--- Document passage ---

Next time you're driving from Albuquerque to Taos, New Mexico and you see a couple of gabachos standing in the snow on the side of the road, excitedly photographing an ancient irrigation canal, know that John Nichols is to blame.
Though I am a newcomer to the work of this recently canonized Yummish Saint, his 1978 novel “The Magic Journey” is currently tied with Thomas Pynchon's “Gravity's Rainbow” for "Most Mind-blowing Book I've Read." It is the second novel in the New Mexico Trilogy, which also includes “The Milagro Beanfield War” (on which the Robert Redford film is based) and “The Nirvana Blues.” The Berkeley-born* writer has also written about a blue-zillion other books, which I am extremely eager to read. (Great stocking stuffers! Hint, hint... )
“The New Mexico” trilogy is remarkable in many ways, not the least of which are the author's brilliantly complex stories and his extraordinary gift for languages and dialects. Even more impressive is Mr. Nichols' approach to writing about poverty and the impoverished. The characters he has created are both admirable and idiotic, virtuous and flawed, extremely clever and utterly clueless – often simultaneously. To read these stories is to understand that there are no “simple” people living “simple” lives, only people struggling to live, and that the struggle can be as ridiculous and hilarious as it is inspiring.
Based on my extreme enjoyment of these three books (along with the fact that my brother has recently established a very cozy Yummish Mission in Albuquerque), I decided to take a short trip to New Mexico to sample the culture I'd read about, like dipping a tortilla chip in so much spicy salsa.
Except it wasn't salsa.
It was chile. Green chile. And like so much of New Mexico, it was both different and more compelling than I'd imagined.

--- Data section ---

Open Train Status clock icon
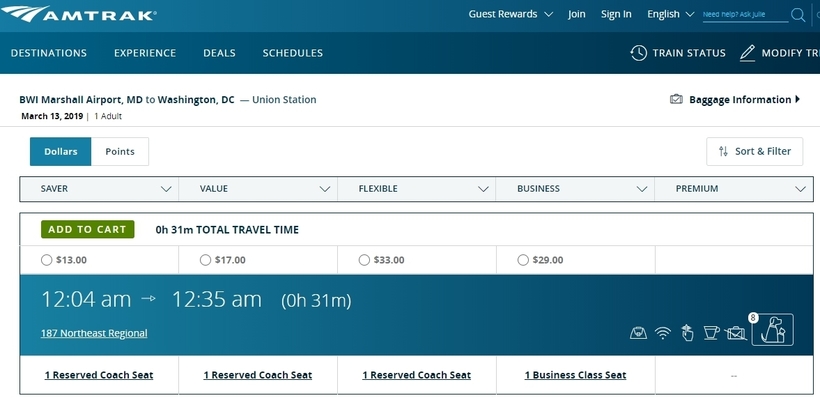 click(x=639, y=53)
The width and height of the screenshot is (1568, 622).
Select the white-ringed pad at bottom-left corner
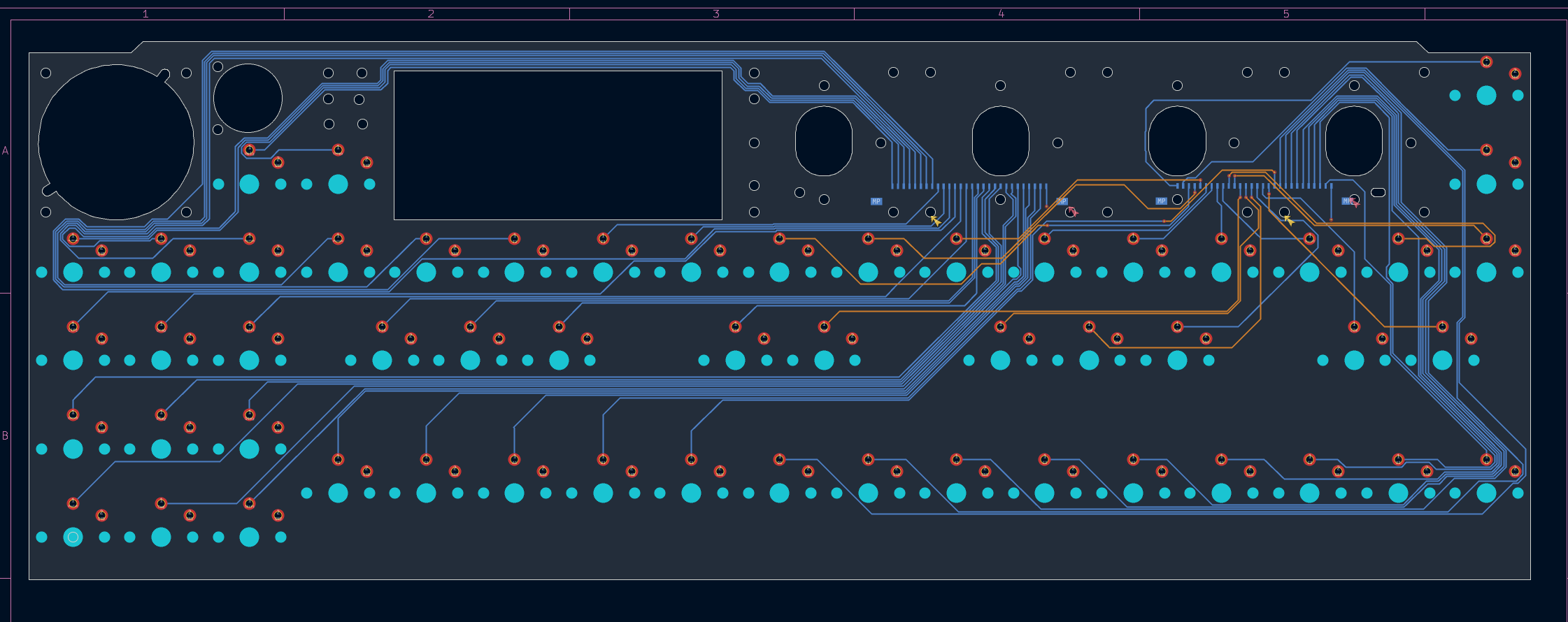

---

» Parts of the exercise:
1 > According to the post about the New Mexico trilogy, in what year was “The Magic Journey” published?
2 > Write out the portion of the post about the New Mexico trilogy that begins at the words "Based on my" and stops after the words "it wasn't salsa.".
3 > Extend the post about the New Mexico trilogy, picking up after its final sentence.
The data that precede this point were drawn from a separate source.

» Expected results:
1 > 1978

2 >
Based on my extreme enjoyment of these three books (along with the fact that my brother has recently established a very cozy Yummish Mission in Albuquerque), I decided to take a short trip to New Mexico to sample the culture I'd read about, like dipping a tortilla chip in so much spicy salsa.
Except it wasn't salsa.

3 >
I will not even try to sum up the climate, culture, or cuisine of New Mexico. For that, I will direct you to the works of St. John. Instead, I have included some photos from my Pilgrimage to honor this new Yummish Saint.
|Fino Chevere, on top of Sandia Peak, Albuquerque, NM.|
Factoring in the wind chill, it was about 8 degrees F.
|I don't like heights.|
I don't like cold.
Yet, I do like this.
|Chiles. Not chili. Old Town Albuquerque|
Note: I seem to be wearing the same outfit as in the Las Vegas Post.
Note to self: Hie thee hence to H&M. Your wardrobe has gone stale.
|High desert, on the road to Taos, looking back toward Santa Fe.|
|A church in Truchas, NM|
|Note the icicles. High desert does not equal warm desert.|
|Wondering if this is what Joe Mondragon's field was like. |
Also wondering if I will ever feel my toes again.
|The only inhabitants of Truchas that we saw.|
I saw some of the prettiest, most well-cared-for horses in NM.
|The inspiration for Tribby Gordon's Castle of Golden Fools?|
I have no idea who lives here, but I am sure that I adore them.
|Floodgate of an in-service acequia.|
Why do I feel compelled to bust it open with a shovel and plant beans?
|Outside El Santuario de Chimayo, where we touched holy dirt.|
|El Santuario y mi hermano, Fino Chevere|
|Outside Rancho de Chimayo |
One bag of green chile. One bag of red. Very Christmas-y.
|Inside Rancho de Chimayo.|
OK, sometimes there *is* salsa...
and a roaring wood fire,
and pinon coffee...
|Rio Grande Gorge Bridge with the Taos Ski Valley in the far background.|
This is as close as I ever got to the rail.
Me + heights = :-(
|There and back again.|
Albuquerque at night from the rooftop bar of the Hotel Parq Central
(Pisco Sour, Sazerac, Caipirinha, and something else I can't recall...
and then we were off to the Two Fools Tavern.)
Today's exercise: Read a John Nichols book... or at least click on the link to his website (http://www.johnnicholsbooks.com) to see if we can drive enough web traffic there for him to notice us.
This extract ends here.